Convenient non-chromatographic assays for the microbial deconjugation and 7alpha-OH bioconversion of taurocholate

Abstract

We described two convenient assay methods to estimate bile acid deconjugation and bile acid bioconversion at the 7alpha-OH position by individual microorganisms grown in media containing taurocholic acid. The methods are based on (i) a selective chemical assay for taurine conjugates previously described and (ii) the use of a cell-free preparation of 7alpha-hydroxysteroid dehydrogenase from Escherichia coli to directly quantify 7alpha-OH groups. These non-chromatographic approaches have been applied to the study of three model strains of intestinal organisms, E. coli, Bacteroides fragilis, and Clostridium perfringens, grown in standard media in the presence of purified tritiated taurocholate.
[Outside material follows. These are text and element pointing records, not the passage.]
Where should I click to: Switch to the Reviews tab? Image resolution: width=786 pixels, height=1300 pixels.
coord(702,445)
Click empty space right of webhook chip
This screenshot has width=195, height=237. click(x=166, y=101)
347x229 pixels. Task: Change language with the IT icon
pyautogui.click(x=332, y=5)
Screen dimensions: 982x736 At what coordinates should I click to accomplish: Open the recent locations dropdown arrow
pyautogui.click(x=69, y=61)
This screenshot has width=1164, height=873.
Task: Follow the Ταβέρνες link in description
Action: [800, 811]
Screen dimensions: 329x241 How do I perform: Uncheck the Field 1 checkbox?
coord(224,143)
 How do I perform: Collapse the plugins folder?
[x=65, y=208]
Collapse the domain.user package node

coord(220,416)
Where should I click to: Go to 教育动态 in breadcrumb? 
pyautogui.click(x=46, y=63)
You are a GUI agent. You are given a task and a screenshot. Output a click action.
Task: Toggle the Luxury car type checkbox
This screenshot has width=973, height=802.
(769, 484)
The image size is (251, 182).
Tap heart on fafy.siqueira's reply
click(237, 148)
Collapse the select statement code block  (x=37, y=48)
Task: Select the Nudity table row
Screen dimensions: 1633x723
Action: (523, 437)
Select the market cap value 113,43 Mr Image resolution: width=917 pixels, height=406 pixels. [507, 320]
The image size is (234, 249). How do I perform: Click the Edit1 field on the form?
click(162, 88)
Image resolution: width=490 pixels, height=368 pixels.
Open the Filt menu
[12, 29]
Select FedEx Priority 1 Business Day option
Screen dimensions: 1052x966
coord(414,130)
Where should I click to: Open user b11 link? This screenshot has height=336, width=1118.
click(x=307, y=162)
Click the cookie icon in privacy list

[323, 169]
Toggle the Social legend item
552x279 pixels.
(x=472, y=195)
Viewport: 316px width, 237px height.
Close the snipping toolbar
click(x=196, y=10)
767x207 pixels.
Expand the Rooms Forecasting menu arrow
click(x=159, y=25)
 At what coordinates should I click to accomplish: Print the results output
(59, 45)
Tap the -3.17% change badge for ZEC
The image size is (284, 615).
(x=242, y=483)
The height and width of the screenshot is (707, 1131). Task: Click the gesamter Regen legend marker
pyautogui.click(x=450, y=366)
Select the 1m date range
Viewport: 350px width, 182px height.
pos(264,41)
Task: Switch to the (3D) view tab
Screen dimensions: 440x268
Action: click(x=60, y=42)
Assay results were confirmed by thin-layer chromatography solvent systems designed to separate conjugated from unconjugated bile acid and unmodified cholic acid nucleus from 7alpha-OH bioconversion product(s) (primarily 3alpha, 12alpha dihydroxy, 7-keto-cholanoic acid). In addition, 7alpha-hydroxysteroid dehydrogenase activity was demonstrated in cell-free extracts of all three organisms. Of the three organisms, only C. perfringens was demonstrated to (i) deconjugate taurocholic acid, (ii) contain 3alpha-hydroxysteroid dehydrogenase activity, (iii) convert cholic acid into at least five labeled metabolites visible on thin-layer chromatography, and (iv) catalyze significant tritium exchange with water in the medium.